Furthermore, in his righteousness, he now says in a letter to the New York Times that, "I admonish all who have engaged in this item of gossip over Mr. Arnett's past to put up or shut up. I regret being part of it. Just as Operation Desert Storm has healed many wounds left from Vietnam -- it is also time to allow that wound to heal."

But then what does Simpson do? He goes on to rehash his old allegations, labeling Arnett's reporting from Baghdad "repugnant" and charging that his "tone and manner . . . was helpful to the government of Iraq and harmful to the United States." After defending himself again against embarrassing reports that in April he had warned Saddam Hussein of the West's "haughty and pampered press," Simpson concluded regarding Arnett:

"My choice of the word 'sympathizer' was not a good one. I wish I could have snatched it back and rephrased my remarks. The word 'dupe' or 'tool' of the Iraqi government would have been more in context with my original comments. However, I do know when I am wrong and stubborn -- and for that I apologize."

This is an apology? No doubt Arnett will be more sanguine knowing he has been called a dupe or a tool rather than a sympathizer. Simpson has long been known for having an acid tongue, for spitting out invectives and thinking later. But this was not a case of a couple of errant words escaping his flapping tongue. Here he put his slanderous words in print, specifically noting they were more what he had meant to say.

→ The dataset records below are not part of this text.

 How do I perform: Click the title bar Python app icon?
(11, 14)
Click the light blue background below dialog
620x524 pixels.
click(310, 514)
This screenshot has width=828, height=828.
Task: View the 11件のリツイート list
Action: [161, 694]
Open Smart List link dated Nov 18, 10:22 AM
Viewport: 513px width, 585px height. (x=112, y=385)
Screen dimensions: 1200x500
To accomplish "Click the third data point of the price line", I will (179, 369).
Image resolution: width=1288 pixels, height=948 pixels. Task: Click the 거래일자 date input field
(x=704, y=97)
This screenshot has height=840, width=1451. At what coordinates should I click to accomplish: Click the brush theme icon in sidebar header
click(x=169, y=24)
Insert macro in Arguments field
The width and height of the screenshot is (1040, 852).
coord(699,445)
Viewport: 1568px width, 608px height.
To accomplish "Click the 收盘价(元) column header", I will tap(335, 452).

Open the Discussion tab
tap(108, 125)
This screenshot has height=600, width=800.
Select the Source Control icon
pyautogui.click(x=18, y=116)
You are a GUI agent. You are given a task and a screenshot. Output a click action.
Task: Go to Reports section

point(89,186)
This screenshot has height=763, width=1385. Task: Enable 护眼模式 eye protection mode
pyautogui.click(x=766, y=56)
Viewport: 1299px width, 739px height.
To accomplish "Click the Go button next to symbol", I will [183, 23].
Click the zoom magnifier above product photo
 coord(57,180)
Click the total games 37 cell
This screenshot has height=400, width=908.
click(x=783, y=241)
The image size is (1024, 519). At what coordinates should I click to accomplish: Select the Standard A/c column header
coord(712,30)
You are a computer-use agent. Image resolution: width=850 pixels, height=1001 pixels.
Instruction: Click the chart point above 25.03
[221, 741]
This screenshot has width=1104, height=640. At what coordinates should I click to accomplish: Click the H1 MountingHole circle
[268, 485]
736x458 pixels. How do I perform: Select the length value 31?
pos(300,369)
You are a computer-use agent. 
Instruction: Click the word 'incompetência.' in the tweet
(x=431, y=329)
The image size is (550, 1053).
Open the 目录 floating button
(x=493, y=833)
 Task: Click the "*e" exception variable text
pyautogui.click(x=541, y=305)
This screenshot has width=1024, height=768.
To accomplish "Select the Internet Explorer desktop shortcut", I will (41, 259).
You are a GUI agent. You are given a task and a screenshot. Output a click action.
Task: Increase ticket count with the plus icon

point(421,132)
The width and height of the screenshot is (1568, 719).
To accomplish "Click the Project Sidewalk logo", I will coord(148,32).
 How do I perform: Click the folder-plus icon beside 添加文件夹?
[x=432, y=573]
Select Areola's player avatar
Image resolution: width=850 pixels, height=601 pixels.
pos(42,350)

In all this, Simpson never explains what Arnett's motive might have been for helping the Iraqi government. Of all the war correspondents Simpson could have taken on, he picked the wrong one. Arnett is famed and admired among print and television journalists alike as the premier war correspondent, having now covered 17 wars and having won the Pulitzer Prize for his Associated Press coverage of the Vietnam war.

The dirty little secret about Alan Simpson is that he has a chip on his shoulder about the press that is as big as a Wyoming boulder. This whole brouhaha started last August when columnists Jack Anderson and Dale Van Atta wrote about the April meeting Simpson and four other senators had with Saddam Hussein, quoting from a transcript made from a tape made by Saddam's staff.

In it, Saddam warned his visitors that he would use chemical weapons against Israel if Israel attacked Iraq with nuclear weapons. Simpson replied, according to the transcript that the columnists said was vouched for by the other senators present: "I believe your problems lie with the Western media and not with the U.S. government." He advised Saddam to invite Western reporters to Iraq to "see for themselves" how he was.

Early last month the column came up in a Simpson-Anderson debate before the Wyoming Press Association in Cheyenne. Then, in a lunch meeting with reporters in Washington, Simpson let loose his blast at Arnett, and later told a Washington Post reporter that it was "good for the American people" to know why Arnett had been able to stay in Saigon after U.S. troops left and "have free range of the country in a communist regime."

Simpson complained about "an entire convoy of media people crossing the desert to get to Baghdad, with their satellite dishes and all their antennas, and we've got to protect them. And who the hell who has any imagination knows what they're going to feed us . . . Maybe I'm from the old school, that we can't spend our time trying to protect people who are there at the invitation of an enemy government."

Arnett, however, never asked for government protection. He has been a war correspondent long enough to know you put your neck on the line in that kind of work. But dodging bullets isn't his only problem when Alan Simpson's unguided verbal missiles are flying -- even in "apology."